# NYC Apartment Search

_[Project prompt](https://docs.google.com/document/d/1BYVyFBDcTywdUlanH0ysfOrNWPgl7UkqXA7NeewTzxA/edit#heading=h.bpxu7uvknnbk)_

_This scaffolding notebook may be used to help setup your final project. It's **totally optional** whether you make use of this or not._

_**All code below should be consider "pseudo-code" - not functional by itself, and only an idea of a possible approach.**_

## Setup

In [1]:
import json
import pathlib
import urllib.parse
import os
import geoalchemy2 as gdb
import geopandas as gpd
import matplotlib.pyplot as plt
import pandas as pd
import requests
import shapely
import sqlalchemy as db
import psycopg2
import geodatasets
import warnings

from matplotlib.lines import Line2D
from matplotlib.widgets import RangeSlider
from sqlalchemy import create_engine
from sqlalchemy.orm import declarative_base



ModuleNotFoundError: No module named 'geodatasets'

In [None]:
# Where data files will be read from/written to
DATA_DIR = pathlib.Path("./data")
ZIPCODE_DATA_FILE = DATA_DIR / "zipcodes" / "nyc_zipcodes.shp"
ZILLOW_DATA_FILE = DATA_DIR / "zillow_rent_data.csv"

NYC_DATA_APP_TOKEN = "8ITaLVGKJEzelLCfrNyuIi2rJ"
BASE_NYC_DATA_URL = "https://data.cityofnewyork.us/resource/"
NYC_DATA_311 = "erm2-nwe9.geojson"
NYC_DATA_TREES = "5rq2-4hqu.geojson"
NYC_DATA_nypd='uip8-fykc.geojson'

DB_NAME = "project_database_final1"
DB_USER = "qianzhuoxin"
DB_URL = f"postgresql://{DB_USER}@localhost/{DB_NAME}"
DB_SCHEMA_FILE = "schema.sql"

# directory where DB queries for Part 3 will be saved
QUERY_DIR = pathlib.Path("queries")

In [None]:
# Make sure the QUERY_DIRECTORY exists
if not QUERY_DIR.exists():

    QUERY_DIR.mkdir()

## Part 1: Data Preprocessing

#### This section shows how we successfully load the five data files, we cleaned all the dataframes to clean, normalize and ensure the correct and consistent data types and dataframe types. We selected the columns based on the queries included in Part 3 and 4.

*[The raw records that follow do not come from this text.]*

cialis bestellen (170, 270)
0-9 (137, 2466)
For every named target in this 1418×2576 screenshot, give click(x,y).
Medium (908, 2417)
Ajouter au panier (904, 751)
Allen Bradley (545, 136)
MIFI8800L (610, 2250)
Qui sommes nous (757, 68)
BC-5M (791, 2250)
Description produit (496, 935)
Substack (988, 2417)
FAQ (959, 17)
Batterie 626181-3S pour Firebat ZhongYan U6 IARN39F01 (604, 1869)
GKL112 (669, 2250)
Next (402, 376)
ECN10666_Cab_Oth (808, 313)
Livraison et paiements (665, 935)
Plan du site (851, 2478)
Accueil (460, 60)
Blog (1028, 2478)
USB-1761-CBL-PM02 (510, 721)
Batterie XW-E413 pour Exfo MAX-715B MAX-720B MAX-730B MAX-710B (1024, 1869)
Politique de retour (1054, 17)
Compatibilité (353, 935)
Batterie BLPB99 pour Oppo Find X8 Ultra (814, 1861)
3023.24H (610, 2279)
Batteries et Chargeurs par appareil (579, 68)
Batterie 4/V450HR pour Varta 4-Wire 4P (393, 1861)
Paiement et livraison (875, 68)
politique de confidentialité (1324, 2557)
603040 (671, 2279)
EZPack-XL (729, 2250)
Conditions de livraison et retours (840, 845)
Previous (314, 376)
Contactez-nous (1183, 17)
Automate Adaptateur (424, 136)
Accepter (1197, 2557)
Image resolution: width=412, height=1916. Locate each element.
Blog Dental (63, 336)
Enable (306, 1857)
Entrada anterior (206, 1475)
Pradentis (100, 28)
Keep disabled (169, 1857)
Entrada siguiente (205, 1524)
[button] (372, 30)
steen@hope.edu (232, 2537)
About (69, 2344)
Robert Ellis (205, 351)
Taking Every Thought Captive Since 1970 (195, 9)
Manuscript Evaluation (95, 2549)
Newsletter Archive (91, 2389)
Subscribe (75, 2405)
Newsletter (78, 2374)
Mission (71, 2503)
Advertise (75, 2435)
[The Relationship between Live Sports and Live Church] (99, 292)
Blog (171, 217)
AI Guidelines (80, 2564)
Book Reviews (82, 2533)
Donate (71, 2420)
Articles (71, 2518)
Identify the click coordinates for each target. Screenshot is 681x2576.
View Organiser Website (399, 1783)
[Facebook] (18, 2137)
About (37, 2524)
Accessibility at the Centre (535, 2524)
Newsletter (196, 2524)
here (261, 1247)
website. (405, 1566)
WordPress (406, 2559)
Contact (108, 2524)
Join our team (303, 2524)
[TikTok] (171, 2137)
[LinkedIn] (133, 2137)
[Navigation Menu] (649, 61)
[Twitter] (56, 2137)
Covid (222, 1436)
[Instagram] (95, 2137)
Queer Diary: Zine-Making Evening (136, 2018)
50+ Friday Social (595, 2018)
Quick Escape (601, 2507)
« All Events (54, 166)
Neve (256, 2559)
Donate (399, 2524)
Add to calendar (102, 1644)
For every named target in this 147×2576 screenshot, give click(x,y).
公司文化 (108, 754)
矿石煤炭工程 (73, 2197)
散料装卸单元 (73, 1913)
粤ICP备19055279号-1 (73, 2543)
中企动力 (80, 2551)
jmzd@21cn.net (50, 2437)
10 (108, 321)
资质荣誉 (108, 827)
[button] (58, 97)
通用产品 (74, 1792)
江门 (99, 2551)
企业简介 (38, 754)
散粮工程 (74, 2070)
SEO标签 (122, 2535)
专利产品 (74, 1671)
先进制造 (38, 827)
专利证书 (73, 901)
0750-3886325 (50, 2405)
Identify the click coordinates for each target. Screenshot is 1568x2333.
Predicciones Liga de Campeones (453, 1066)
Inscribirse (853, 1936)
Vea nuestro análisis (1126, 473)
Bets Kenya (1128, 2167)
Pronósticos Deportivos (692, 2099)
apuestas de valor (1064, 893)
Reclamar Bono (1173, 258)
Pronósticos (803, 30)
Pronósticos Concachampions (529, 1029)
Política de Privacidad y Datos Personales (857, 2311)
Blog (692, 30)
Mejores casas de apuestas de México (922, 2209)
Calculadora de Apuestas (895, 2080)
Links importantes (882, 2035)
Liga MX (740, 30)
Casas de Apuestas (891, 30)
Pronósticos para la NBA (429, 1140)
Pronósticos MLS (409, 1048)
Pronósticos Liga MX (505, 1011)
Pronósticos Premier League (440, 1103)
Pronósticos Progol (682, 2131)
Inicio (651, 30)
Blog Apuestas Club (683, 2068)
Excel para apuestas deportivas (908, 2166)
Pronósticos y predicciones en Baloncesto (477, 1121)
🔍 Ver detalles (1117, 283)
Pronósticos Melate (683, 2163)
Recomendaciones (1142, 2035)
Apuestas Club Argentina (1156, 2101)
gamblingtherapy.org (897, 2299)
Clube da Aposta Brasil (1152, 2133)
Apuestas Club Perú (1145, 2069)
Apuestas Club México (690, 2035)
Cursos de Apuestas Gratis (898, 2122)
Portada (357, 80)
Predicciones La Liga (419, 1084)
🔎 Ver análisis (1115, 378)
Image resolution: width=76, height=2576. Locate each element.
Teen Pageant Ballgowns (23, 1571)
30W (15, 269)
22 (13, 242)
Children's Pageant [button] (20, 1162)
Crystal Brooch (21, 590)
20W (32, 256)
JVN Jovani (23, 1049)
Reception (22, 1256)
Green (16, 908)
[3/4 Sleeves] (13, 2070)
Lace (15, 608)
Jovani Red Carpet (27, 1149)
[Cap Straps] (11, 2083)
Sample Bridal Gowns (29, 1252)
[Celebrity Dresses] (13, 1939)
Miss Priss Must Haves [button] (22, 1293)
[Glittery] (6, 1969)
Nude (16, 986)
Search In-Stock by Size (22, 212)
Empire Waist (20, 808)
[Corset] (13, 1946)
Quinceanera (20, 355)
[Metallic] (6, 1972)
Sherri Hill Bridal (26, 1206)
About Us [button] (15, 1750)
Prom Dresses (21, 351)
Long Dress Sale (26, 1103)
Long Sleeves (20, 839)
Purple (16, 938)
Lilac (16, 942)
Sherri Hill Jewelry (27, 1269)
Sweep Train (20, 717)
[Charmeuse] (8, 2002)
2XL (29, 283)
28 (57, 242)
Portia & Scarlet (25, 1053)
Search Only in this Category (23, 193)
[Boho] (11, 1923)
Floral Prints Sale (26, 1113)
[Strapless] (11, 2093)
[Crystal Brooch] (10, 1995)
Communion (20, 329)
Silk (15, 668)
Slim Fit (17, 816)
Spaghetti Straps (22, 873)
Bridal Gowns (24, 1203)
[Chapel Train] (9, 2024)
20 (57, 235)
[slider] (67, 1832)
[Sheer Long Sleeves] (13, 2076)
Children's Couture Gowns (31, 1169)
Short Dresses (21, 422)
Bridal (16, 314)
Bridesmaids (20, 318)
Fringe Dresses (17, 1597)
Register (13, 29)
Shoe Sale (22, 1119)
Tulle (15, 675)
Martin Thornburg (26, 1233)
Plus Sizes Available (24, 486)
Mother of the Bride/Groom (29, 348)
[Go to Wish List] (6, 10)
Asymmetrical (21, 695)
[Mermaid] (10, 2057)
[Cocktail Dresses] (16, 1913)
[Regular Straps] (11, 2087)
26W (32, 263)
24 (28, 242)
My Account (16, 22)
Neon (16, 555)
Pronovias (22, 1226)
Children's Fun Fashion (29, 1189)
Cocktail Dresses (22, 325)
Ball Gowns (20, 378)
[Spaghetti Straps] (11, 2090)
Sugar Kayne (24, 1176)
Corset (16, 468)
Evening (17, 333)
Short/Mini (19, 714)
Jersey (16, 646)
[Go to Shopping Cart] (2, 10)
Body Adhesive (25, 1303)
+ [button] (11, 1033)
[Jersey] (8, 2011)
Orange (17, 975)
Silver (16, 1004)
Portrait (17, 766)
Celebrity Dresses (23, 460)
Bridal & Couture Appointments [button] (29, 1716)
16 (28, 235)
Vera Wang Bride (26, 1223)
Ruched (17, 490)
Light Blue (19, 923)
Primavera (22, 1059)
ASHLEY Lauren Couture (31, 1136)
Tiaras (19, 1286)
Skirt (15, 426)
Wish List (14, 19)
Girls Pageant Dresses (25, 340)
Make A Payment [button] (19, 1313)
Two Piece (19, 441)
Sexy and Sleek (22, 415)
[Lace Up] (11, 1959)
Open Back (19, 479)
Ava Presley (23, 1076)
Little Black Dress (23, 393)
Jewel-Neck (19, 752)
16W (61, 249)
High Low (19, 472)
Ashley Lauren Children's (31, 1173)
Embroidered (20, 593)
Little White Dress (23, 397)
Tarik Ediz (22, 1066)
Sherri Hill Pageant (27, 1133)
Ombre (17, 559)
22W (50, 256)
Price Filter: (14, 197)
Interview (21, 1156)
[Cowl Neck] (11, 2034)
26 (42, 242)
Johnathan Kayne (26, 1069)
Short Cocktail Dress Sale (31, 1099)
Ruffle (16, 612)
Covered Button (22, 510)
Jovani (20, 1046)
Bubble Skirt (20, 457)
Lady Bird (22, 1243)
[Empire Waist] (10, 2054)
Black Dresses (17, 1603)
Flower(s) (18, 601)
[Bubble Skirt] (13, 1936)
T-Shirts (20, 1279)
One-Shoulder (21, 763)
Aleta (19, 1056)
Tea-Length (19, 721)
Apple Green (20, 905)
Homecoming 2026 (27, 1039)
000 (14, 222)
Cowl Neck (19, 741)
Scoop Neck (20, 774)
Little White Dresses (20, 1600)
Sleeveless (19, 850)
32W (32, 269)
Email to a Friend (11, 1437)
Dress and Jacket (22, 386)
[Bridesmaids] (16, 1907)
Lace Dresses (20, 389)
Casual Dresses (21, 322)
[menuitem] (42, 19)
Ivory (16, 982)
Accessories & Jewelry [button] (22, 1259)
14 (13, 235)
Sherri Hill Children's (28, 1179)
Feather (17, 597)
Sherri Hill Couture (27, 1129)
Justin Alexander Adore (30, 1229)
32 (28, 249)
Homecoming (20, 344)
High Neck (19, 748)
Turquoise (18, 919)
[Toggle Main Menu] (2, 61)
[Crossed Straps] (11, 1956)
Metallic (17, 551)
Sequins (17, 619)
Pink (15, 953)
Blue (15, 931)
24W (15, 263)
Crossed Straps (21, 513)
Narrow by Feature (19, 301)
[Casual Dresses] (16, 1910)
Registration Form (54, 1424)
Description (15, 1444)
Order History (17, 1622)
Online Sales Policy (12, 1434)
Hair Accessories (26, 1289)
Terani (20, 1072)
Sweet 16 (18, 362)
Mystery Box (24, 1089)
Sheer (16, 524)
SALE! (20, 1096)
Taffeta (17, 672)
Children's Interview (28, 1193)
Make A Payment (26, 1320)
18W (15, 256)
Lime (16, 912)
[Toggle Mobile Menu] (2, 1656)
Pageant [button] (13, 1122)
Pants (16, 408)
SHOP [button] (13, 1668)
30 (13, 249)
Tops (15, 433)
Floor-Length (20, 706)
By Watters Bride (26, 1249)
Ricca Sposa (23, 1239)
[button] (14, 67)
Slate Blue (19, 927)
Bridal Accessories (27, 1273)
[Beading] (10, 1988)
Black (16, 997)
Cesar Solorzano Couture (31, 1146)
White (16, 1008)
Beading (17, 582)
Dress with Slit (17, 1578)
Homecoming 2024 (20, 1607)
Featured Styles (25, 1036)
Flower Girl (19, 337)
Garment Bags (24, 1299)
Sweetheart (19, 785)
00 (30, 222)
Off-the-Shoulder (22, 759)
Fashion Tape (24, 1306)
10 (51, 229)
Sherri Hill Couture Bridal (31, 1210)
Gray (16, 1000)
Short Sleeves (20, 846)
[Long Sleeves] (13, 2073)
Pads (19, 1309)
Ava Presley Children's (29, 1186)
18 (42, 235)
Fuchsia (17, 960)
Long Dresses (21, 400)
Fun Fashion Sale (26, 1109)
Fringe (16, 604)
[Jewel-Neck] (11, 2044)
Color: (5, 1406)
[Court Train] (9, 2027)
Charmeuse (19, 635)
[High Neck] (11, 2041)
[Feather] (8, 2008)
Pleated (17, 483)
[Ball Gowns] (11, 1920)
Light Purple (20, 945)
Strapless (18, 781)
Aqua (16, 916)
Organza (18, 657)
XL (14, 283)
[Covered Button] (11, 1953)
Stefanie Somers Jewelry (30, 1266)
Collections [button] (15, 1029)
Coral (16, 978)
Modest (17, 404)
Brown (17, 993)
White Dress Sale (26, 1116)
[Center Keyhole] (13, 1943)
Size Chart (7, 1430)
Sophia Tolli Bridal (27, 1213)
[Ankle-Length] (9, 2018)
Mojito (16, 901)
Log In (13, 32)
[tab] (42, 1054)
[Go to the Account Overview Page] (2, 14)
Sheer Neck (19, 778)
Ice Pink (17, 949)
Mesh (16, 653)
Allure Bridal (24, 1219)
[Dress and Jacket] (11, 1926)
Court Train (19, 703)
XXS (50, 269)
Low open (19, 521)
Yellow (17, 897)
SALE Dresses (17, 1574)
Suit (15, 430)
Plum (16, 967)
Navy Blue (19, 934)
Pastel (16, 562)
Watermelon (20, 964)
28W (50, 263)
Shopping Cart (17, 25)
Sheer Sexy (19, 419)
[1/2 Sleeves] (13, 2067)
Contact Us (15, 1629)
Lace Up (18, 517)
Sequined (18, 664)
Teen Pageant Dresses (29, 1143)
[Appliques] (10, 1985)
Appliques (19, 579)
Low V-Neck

#### Downloads a GeoJSON file from a specified URL and saves it with a given filename

In [2]:
def download_nyc_geojson_data(url: str, jsonname: str,force: bool = False) -> str:
    """
    Arguments: 
        url: URL from which to download the GeoJSON data.
        jsonname: filename where the downloaded data will be saved.
        force: if set to True, the file will be downloaded again no matter whether it's existed.
               False as default
    
    Returns:
        the name of the file where the downloaded data is saved.
    """
    
    parsed_url = urllib.parse.urlparse(url)
    url_path = parsed_url.path.strip("/")
    
    filename = DATA_DIR / (url_path.split('/')[-1])
    
    if force or not filename.exists():
        print(f"Downloading {url} to {jsonname}...")
        response = requests.get(url)
        response.raise_for_status()
       
        with open(jsonname, "a") as f:
            json.dump(response.json(), f)
        print(f"Done downloading {url}.")
    else:
        print(f"Reading from {jsonname}...")

    return jsonname

In [4]:
def clean_311_data(df: pd.DataFrame) -> gpd.GeoDataFrame:
    """
    Argument:
        pandas dataframe
    
    Return: 
        A GeoDataFrame with cleaned and transformed 311 service request data
    """
    columns = ['unique_key', 'created_date', 'incident_zip', 'complaint_type', 'longitude', 'latitude']
    df_selected = df[columns]
    df_selected = df_selected.dropna(axis = 0)
    
    df_selected.rename(columns = {'incident_zip': 'zipcode'}, inplace=True)
    df_selected['zipcode'] = df_selected['zipcode'].astype(int)
    df_selected.rename(columns = {'unique_key': 'id'}, inplace=True)
    df_selected.rename(columns = {'created_date': 'date'}, inplace=True)
    df_selected['geometry'] = gpd.points_from_xy(df_selected['longitude'], df_selected['latitude'], crs = "EPSG:4326")
    df_selected = df_selected.drop(['latitude','longitude'],axis = 1)
    df_selected['date'] = pd.to_datetime(df_selected['date']).dt.strftime('%Y-%m-%d')
    df_selected['date'] = pd.to_datetime(df_selected['date']).dt.date
    
    return gpd.GeoDataFrame(df_selected,geometry = 'geometry')

In [5]:
def download_311_data(offset: int) -> pd.DataFrame:
    """
    Argument:
        offset: show where data retrieval should start

    Returns:
        a pandas dataframe containing the downloaded 311 service request data
    """
    base_url = f"{BASE_NYC_DATA_URL}{NYC_DATA_311}?$$app_token={NYC_DATA_APP_TOKEN}"
    url = (
        f'{base_url}&$limit=1000000&$offset={offset}'
        f'&$where=created_date between "2018-01-01T12:00:00.000" '
        f'and "2023-09-30T12:00:00.000"'
    )
    download_nyc_geojson_data(
        url, jsonname=f'query_{offset/1000000+1}_data.geojson', force=False
    )
    print('begin to create csv')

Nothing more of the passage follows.